REQUIRED WORK:
Return the data that follows, keeping every word and mark unchanged.

╭─ DATASET CONTENT

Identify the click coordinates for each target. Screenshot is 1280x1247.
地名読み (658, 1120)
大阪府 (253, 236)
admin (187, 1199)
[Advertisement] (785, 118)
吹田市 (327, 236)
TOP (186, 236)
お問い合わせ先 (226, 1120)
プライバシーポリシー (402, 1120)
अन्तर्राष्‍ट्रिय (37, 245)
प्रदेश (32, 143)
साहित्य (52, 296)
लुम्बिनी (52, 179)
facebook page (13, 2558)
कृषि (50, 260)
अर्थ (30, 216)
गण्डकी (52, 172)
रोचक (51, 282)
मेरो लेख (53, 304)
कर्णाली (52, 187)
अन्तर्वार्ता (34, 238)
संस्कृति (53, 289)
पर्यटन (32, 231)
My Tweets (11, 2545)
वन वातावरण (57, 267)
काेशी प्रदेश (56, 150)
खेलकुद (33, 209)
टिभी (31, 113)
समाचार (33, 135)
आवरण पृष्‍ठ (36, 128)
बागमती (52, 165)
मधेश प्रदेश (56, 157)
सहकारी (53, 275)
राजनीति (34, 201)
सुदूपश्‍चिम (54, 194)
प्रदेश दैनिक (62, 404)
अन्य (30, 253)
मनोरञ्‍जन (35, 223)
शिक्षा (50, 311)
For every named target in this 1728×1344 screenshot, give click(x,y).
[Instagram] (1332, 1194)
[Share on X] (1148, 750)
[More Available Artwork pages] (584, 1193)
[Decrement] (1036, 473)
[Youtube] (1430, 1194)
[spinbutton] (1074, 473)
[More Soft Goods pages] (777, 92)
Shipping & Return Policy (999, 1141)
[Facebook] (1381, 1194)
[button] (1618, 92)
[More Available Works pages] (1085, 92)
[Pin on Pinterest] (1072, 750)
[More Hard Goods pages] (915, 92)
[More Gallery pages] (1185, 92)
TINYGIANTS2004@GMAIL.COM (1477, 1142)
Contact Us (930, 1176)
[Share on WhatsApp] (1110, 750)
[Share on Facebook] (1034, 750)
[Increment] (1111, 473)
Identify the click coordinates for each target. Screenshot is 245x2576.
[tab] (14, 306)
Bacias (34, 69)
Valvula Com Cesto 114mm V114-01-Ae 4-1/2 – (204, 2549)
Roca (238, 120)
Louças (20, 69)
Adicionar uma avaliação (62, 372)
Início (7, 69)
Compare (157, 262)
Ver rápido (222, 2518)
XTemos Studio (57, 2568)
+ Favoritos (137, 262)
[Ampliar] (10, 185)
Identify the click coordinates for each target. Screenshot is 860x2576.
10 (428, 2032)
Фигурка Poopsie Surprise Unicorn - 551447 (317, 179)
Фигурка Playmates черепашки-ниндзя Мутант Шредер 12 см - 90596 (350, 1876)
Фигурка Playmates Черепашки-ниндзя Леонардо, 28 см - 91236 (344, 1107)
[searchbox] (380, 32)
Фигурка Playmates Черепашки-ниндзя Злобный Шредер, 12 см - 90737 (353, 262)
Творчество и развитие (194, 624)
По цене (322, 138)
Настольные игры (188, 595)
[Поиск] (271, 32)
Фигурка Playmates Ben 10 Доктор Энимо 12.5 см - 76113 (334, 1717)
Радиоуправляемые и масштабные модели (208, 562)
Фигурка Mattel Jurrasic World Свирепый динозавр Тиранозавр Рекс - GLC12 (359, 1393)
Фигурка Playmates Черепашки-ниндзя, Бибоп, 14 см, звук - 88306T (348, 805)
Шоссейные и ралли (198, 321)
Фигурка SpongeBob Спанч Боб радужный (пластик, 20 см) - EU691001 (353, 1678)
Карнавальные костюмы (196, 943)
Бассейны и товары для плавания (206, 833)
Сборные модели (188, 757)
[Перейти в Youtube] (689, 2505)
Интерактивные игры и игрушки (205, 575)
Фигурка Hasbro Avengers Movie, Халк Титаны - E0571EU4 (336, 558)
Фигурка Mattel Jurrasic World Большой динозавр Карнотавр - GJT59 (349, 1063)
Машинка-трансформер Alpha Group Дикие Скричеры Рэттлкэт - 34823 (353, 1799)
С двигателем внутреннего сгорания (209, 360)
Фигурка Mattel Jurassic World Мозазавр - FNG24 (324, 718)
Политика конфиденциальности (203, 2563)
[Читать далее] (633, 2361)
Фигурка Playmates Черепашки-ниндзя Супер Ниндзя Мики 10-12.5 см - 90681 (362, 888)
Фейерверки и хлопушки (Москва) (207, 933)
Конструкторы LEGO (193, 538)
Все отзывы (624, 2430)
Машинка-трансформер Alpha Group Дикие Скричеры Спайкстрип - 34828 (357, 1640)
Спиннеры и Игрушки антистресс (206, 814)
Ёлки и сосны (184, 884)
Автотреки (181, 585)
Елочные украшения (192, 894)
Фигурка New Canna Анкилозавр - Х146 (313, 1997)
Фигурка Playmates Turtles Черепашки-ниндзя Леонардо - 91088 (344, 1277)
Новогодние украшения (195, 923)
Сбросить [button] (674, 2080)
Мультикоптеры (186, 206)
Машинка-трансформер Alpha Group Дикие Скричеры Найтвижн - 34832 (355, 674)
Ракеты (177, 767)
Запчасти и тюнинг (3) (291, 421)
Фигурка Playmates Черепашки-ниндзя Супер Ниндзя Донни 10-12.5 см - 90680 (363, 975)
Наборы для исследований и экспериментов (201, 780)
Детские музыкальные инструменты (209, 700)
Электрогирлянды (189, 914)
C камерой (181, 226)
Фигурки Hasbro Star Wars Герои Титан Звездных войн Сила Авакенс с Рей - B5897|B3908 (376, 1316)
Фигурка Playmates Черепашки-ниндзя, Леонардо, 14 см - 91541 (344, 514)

╰─

THE COMPLETED TASK:
Identify the click coordinates for each target. Screenshot is 1280x1247.
地名読み (658, 1120)
大阪府 (253, 236)
admin (187, 1199)
[Advertisement] (785, 118)
吹田市 (327, 236)
TOP (186, 236)
お問い合わせ先 (226, 1120)
プライバシーポリシー (402, 1120)
अन्तर्राष्‍ट्रिय (37, 245)
प्रदेश (32, 143)
साहित्य (52, 296)
लुम्बिनी (52, 179)
facebook page (13, 2558)
कृषि (50, 260)
अर्थ (30, 216)
गण्डकी (52, 172)
रोचक (51, 282)
मेरो लेख (53, 304)
कर्णाली (52, 187)
अन्तर्वार्ता (34, 238)
संस्कृति (53, 289)
पर्यटन (32, 231)
My Tweets (11, 2545)
वन वातावरण (57, 267)
काेशी प्रदेश (56, 150)
खेलकुद (33, 209)
टिभी (31, 113)
समाचार (33, 135)
आवरण पृष्‍ठ (36, 128)
बागमती (52, 165)
मधेश प्रदेश (56, 157)
सहकारी (53, 275)
राजनीति (34, 201)
सुदूपश्‍चिम (54, 194)
प्रदेश दैनिक (62, 404)
अन्य (30, 253)
मनोरञ्‍जन (35, 223)
शिक्षा (50, 311)
For every named target in this 1728×1344 screenshot, give click(x,y).
[Instagram] (1332, 1194)
[Share on X] (1148, 750)
[More Available Artwork pages] (584, 1193)
[Decrement] (1036, 473)
[Youtube] (1430, 1194)
[spinbutton] (1074, 473)
[More Soft Goods pages] (777, 92)
Shipping & Return Policy (999, 1141)
[Facebook] (1381, 1194)
[button] (1618, 92)
[More Available Works pages] (1085, 92)
[Pin on Pinterest] (1072, 750)
[More Hard Goods pages] (915, 92)
[More Gallery pages] (1185, 92)
TINYGIANTS2004@GMAIL.COM (1477, 1142)
Contact Us (930, 1176)
[Share on WhatsApp] (1110, 750)
[Share on Facebook] (1034, 750)
[Increment] (1111, 473)
Identify the click coordinates for each target. Screenshot is 245x2576.
[tab] (14, 306)
Bacias (34, 69)
Valvula Com Cesto 114mm V114-01-Ae 4-1/2 – (204, 2549)
Roca (238, 120)
Louças (20, 69)
Adicionar uma avaliação (62, 372)
Início (7, 69)
Compare (157, 262)
Ver rápido (222, 2518)
XTemos Studio (57, 2568)
+ Favoritos (137, 262)
[Ampliar] (10, 185)
Identify the click coordinates for each target. Screenshot is 860x2576.
10 (428, 2032)
Фигурка Poopsie Surprise Unicorn - 551447 (317, 179)
Фигурка Playmates черепашки-ниндзя Мутант Шредер 12 см - 90596 (350, 1876)
Фигурка Playmates Черепашки-ниндзя Леонардо, 28 см - 91236 (344, 1107)
[searchbox] (380, 32)
Фигурка Playmates Черепашки-ниндзя Злобный Шредер, 12 см - 90737 (353, 262)
Творчество и развитие (194, 624)
По цене (322, 138)
Настольные игры (188, 595)
[Поиск] (271, 32)
Фигурка Playmates Ben 10 Доктор Энимо 12.5 см - 76113 (334, 1717)
Радиоуправляемые и масштабные модели (208, 562)
Фигурка Mattel Jurrasic World Свирепый динозавр Тиранозавр Рекс - GLC12 (359, 1393)
Фигурка Playmates Черепашки-ниндзя, Бибоп, 14 см, звук - 88306T (348, 805)
Шоссейные и ралли (198, 321)
Фигурка SpongeBob Спанч Боб радужный (пластик, 20 см) - EU691001 (353, 1678)
Карнавальные костюмы (196, 943)
Бассейны и товары для плавания (206, 833)
Сборные модели (188, 757)
[Перейти в Youtube] (689, 2505)
Интерактивные игры и игрушки (205, 575)
Фигурка Hasbro Avengers Movie, Халк Титаны - E0571EU4 (336, 558)
Фигурка Mattel Jurrasic World Большой динозавр Карнотавр - GJT59 (349, 1063)
Машинка-трансформер Alpha Group Дикие Скричеры Рэттлкэт - 34823 (353, 1799)
С двигателем внутреннего сгорания (209, 360)
Фигурка Mattel Jurassic World Мозазавр - FNG24 (324, 718)
Политика конфиденциальности (203, 2563)
[Читать далее] (633, 2361)
Фигурка Playmates Черепашки-ниндзя Супер Ниндзя Мики 10-12.5 см - 90681 (362, 888)
Фейерверки и хлопушки (Москва) (207, 933)
Конструкторы LEGO (193, 538)
Все отзывы (624, 2430)
Машинка-трансформер Alpha Group Дикие Скричеры Спайкстрип - 34828 (357, 1640)
Спиннеры и Игрушки антистресс (206, 814)
Ёлки и сосны (184, 884)
Автотреки (181, 585)
Елочные украшения (192, 894)
Фигурка New Canna Анкилозавр - Х146 (313, 1997)
Фигурка Playmates Turtles Черепашки-ниндзя Леонардо - 91088 (344, 1277)
Новогодние украшения (195, 923)
Сбросить [button] (674, 2080)
Мультикоптеры (186, 206)
Машинка-трансформер Alpha Group Дикие Скричеры Найтвижн - 34832 (355, 674)
Ракеты (177, 767)
Запчасти и тюнинг (3) (291, 421)
Фигурка Playmates Черепашки-ниндзя Супер Ниндзя Донни 10-12.5 см - 90680 (363, 975)
Наборы для исследований и экспериментов (201, 780)
Детские музыкальные инструменты (209, 700)
Электрогирлянды (189, 914)
C камерой (181, 226)
Фигурки Hasbro Star Wars Герои Титан Звездных войн Сила Авакенс с Рей - B5897|B3908 (376, 1316)
Фигурка Playmates Черепашки-ниндзя, Леонардо, 14 см - 91541 (344, 514)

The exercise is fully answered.